Run-off events during the early wet season were an important factor regulating mechanical breakdown, and consequent biotic breakdown, of leaf litter in an Amazonian floodplain stream (Rueda-Delgado, Wantzen & Tolosa, 2006). In general, decomposition rates of litter in tropical streams are strongly influenced by water temperature, turbidity, pH, salinity, dissolved organic carbon, nutrients and oxygen (Wantzen et al., 2008). Early evidence from streams in the Daly River catchment also suggests that flow regime, leaf species and the physical character of streams play a stronger role in leaf litter breakdown than microbial activity (T. Davies, N.E. Pettit & P.F. Grierson, unpubl. data). However, knowledge of microbial processes in Australian wet–dry tropical rivers is scant.

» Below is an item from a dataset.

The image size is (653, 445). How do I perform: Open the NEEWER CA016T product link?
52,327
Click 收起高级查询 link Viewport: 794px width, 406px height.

The reconnection of isolated refugia within rivers is an important time in the annual hydrograph for the movement of biota, as flows commencing after the initial poor-quality flush provide an opportunity for fauna to move into more favourable reaches and throughout the river system. Reaches in rivers and on floodplains that act as refugia during the dry season represent important sources of recolonising biota (Outridge, 1988; Perna & Pearson, 2008). Macroinvertebrates can rapidly colonise re-wetted reaches from upstream perennial reaches and floodplain waterholes via the dispersal of aerial adult stages, as well as from the hyporheic zone where microcrustaceans, oligochaetes and dipterans appear to aestivate over the dry season (Paltridge et al., 1997). The early wet season is a key time for saltwater crocodiles, Crocodylus porosus, to disperse throughout the river system and into floodplain waterholes (Jenkins & Forbes, 1985); their nesting effort is positively correlated with high rainfall and relatively cool weather over this period (Webb, 1991). Juvenile barramundi move from estuarine habitats to upstream floodplains and tributaries (Pusey et al., 2004). Males can spend between 3 and 5 years in freshwater riverine habitats before returning to estuaries for spawning, and there is also evidence for considerable movement throughout riverine habitats during this time (Griffin, 1987; Pusey et al., 2004). Recent research on fish movement in tributaries of the Daly River showed that rainbowfish (Melanotaenia australis Castelnau) and hardyheads (Craterocephalus stercusmuscarum Günther) moved upstream after flushing flows and were markedly more abundant where flow had ceased during the dry season rather than at perennially flowing sites (D.M. Warfe & N.E. Pettit, unpubl. data).